たいへん濃厚な1時間45分を過ごさせていただきました。事前知識がまったくないままだったんですが、実際にあった事件をベースにしているミュージカルなんですね。舞台は2Fのつくりで、2Fにピアノが一台。昨年観た欲望という名の電車と同じような配置。前数列を潰していたので、だいぶ近いどセンターで観られたので、劇場の広さはあんまり気にならなかったな。もうちょっと後ろだったり2,3Fになるとまた観方が変わるかもしれない。
「私」の田代さんは、よくもまあサンセット大通りから10日あまりでスイッチの切り替えをされましたよね。両方とも大分に強烈なお芝居だと思うんですけど……プロだなあ。19歳青年と50代男性の姿が全然違う。照明もとてもうまいこと表情を変えるような感じだったんですけど、表情から声色から姿勢まで何もかも違うので、服装が変わらなくても暗転がなくても混乱しない。「彼」にすがったりひたすら求めたり狼狽したりが弱弱しいかと思えば、契約を持ちだす時にとたんに高圧的な話し方を覗かせたりもする。その部分がきちんと見えていたから、移動の車の中で変貌した「私」に驚きつつも納得できる。サスペンスではなくて究極の愛だった……。収容されて、自己保身に走った「彼」を詰ったのさえもひとつの道として組み込まれていたとしたら、なんとおそろしい。ただ、応用出来るっていうのが本当に頭の良い人ですもんね。死ぬも生きるも、一緒ならどちらでもいいと決めてしまえば道は更に広がったのかも。
「彼」の新納さんは、怪しい魅力。結構分かりやすくその場しのぎだったり弟や「私」にコンプレックスを持っていたりするんですけど、「私」の方はきっとそれも理解していたんだろうなあ。むかつく奴を殺す、と言った時に「僕?」と間髪いれずに驚いていた「私」にちょっと驚きました。あっ分かってるんだ!って思った。あとから考えたら、分かってない筈なかった。誘拐時のナンバーがとんでもなく美しい。高音がきれいに響いて、その後の不穏さが一層増しました。色気もだだ漏れていらっしゃいました。車の中での「ああいう弁護士になりたかったんだ」「知らなかったよ」のやり取りは何だか物悲しくなる。傲慢で美しい男。へし折られても自らは死ねない男(一番最初は「彼」は「私」に殺されたのかな?と思い、「私」の愛の揺るがなさを知ってからはじゃあ自殺したのかな?と想像して観ていたので、第三者に殺されたというのに驚きました)(それが「彼」らしいと言うならそれにも納得できるなあ)
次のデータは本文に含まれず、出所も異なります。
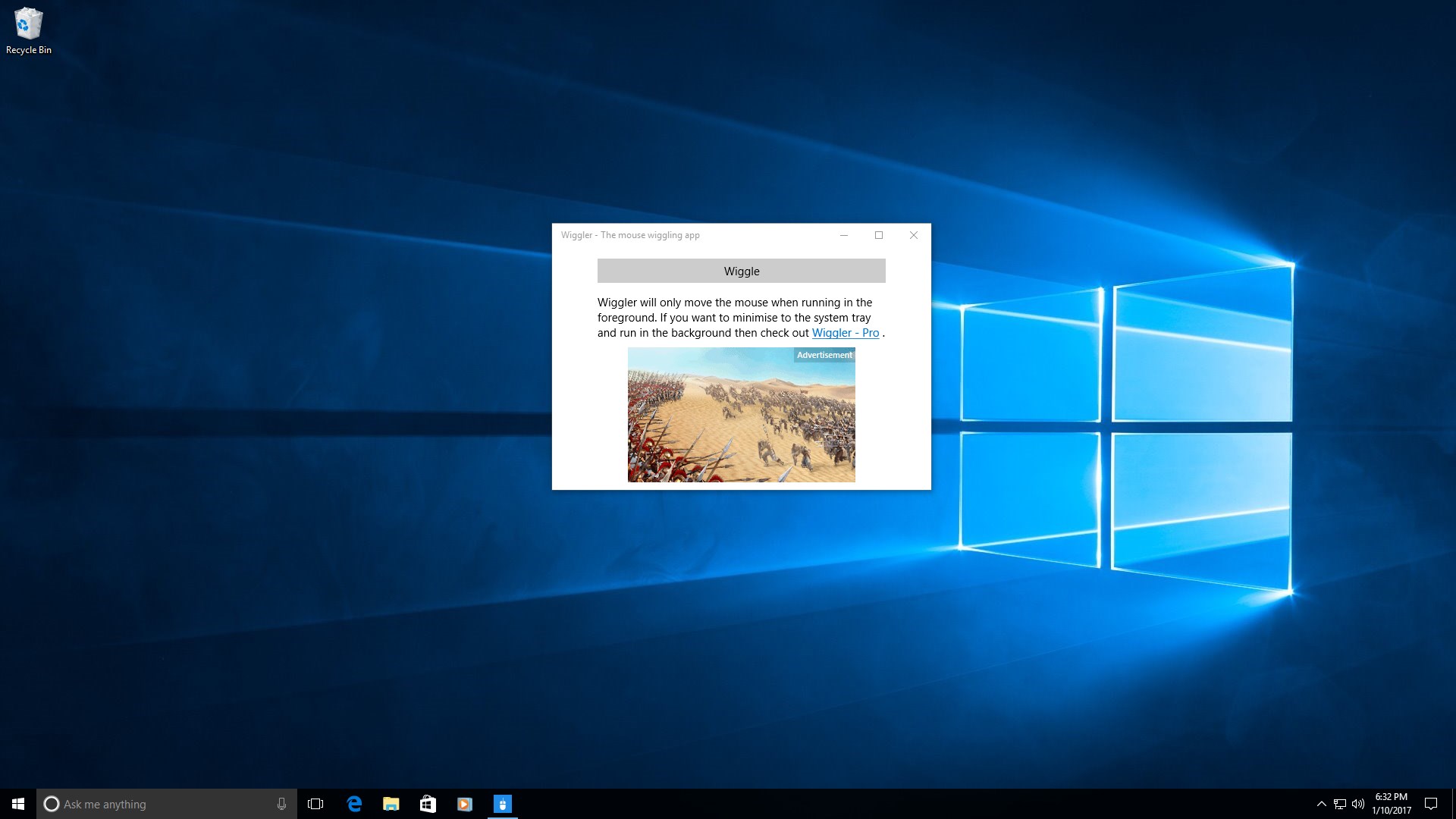Click the volume speaker tray icon
The width and height of the screenshot is (1456, 819).
[x=1357, y=804]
それから、二人芝居ならではなんでしょうか。シンメトリーとアシンメトリーの緻密さがたいへん好みでした。お二人の息がとても合っていて、お互いを見ている時も見ていない時も動きが計算されていたように見受けられました。そういうの好きです。座席を潰している割には舞台そのものはあんまり広くないな二人だからな、と思っていたら、最後に解放されて広がりを増した舞台に鳥肌が立ちました。歌は言わずもがな。ラストシーンも引きずらずに好きなタイプです。1回目のカーテンコールで出てきた時に、田代さんから「私」が全然抜けてなくて、ぎゃ!となりました。あの、熱いのに冷たい視線ね。
全体的に、緊張がくせになるような舞台でした。これがゆがんでいるから結末がこうなってしまった、という明確な原因があるわけではなくて、本人たちですら認識できていないような歪みが蓄積して大きく道を変えてしまったんだろうなと思いました。あの「私」の浮かべる笑みや視線を観てしまうと、「彼」が少しかわいそうになる。それくらい田代さんの「私」は得体の知れないものでもありました。他にも3組の公演があり、どのペアも気になる次第です。公演としての答えが出ないダブルトリプルキャストは好きじゃない!と言っているんですけど、これは好きな役者さんだったらどう演じるんだろう……というのが気になる作品かも知れないと思います。キスシーンがあったりもして、描写が露骨な部分もあるので好き嫌いはあるのかもです。ただ、不要なシーンは全体としてどこにもなかったと思います。むしろ結構ぎりぎりまで削られている印象。だから想像してしまうんでしょうねえ。
余談ですが、同じ列で加藤和樹さんも観劇をされていて、10分前にはご着席され3度のカーテンコールもしっかりと拍手をされていたので、なんて好青年なんだ……と思いました。あの人が「彼」をやるならそれはそれで面白くなりそう。観てみたいかも。